→ **Required work**: Return, with both end lines included, exactly what the data below holds from the line with "Click the blue verified badge" through the line with "Add a filter", though not the pictures.
*** Records for the exercise ***
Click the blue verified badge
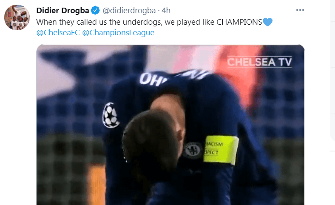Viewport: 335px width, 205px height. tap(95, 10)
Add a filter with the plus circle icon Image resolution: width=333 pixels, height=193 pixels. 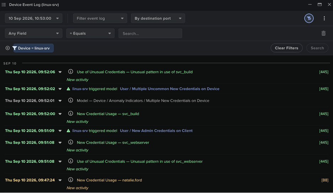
*** End of Records for the exercise ***
*** Records for the exercise ***
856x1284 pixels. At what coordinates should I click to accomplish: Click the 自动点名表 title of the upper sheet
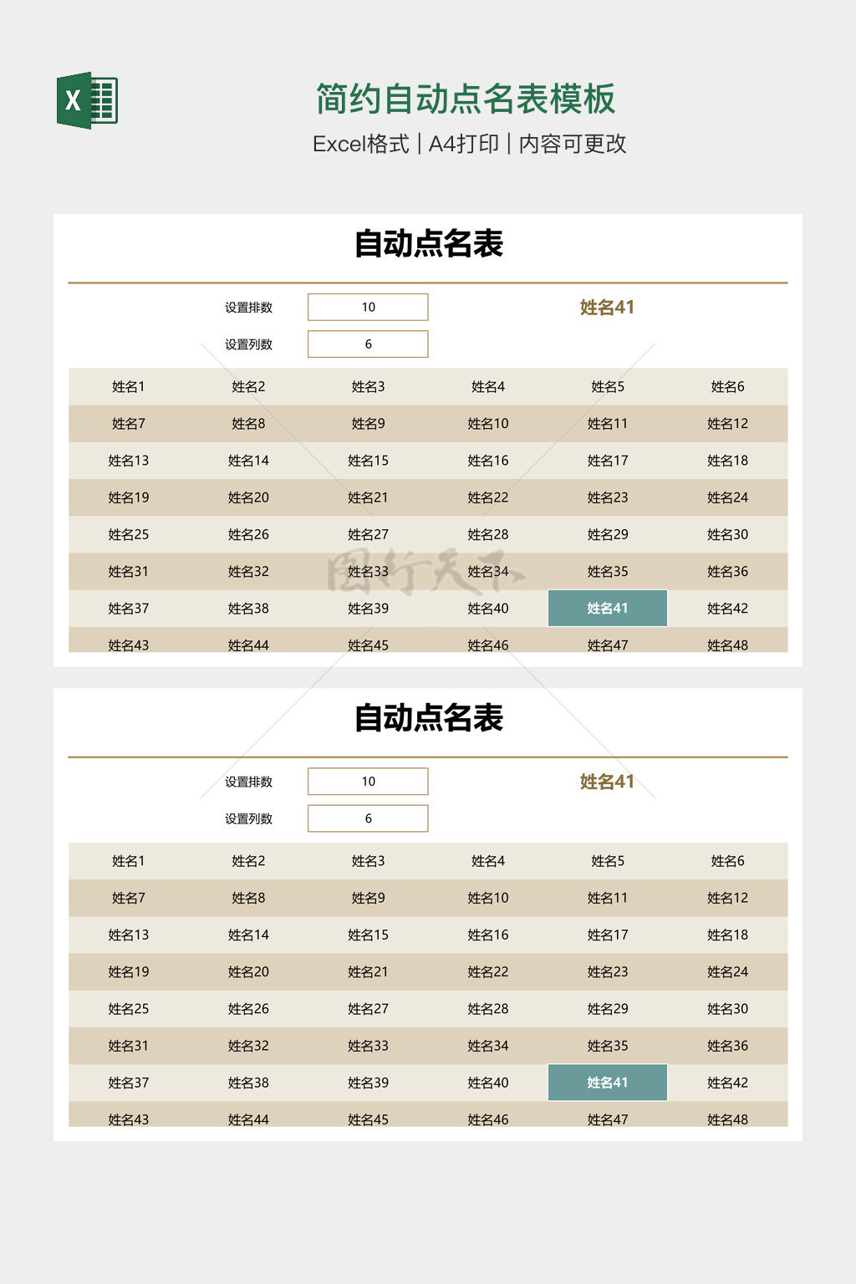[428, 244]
*** End of Records for the exercise ***
→ **Output for this task**:
Click the blue verified badge
Viewport: 335px width, 205px height. tap(95, 10)
Add a filter with the plus circle icon Image resolution: width=333 pixels, height=193 pixels. 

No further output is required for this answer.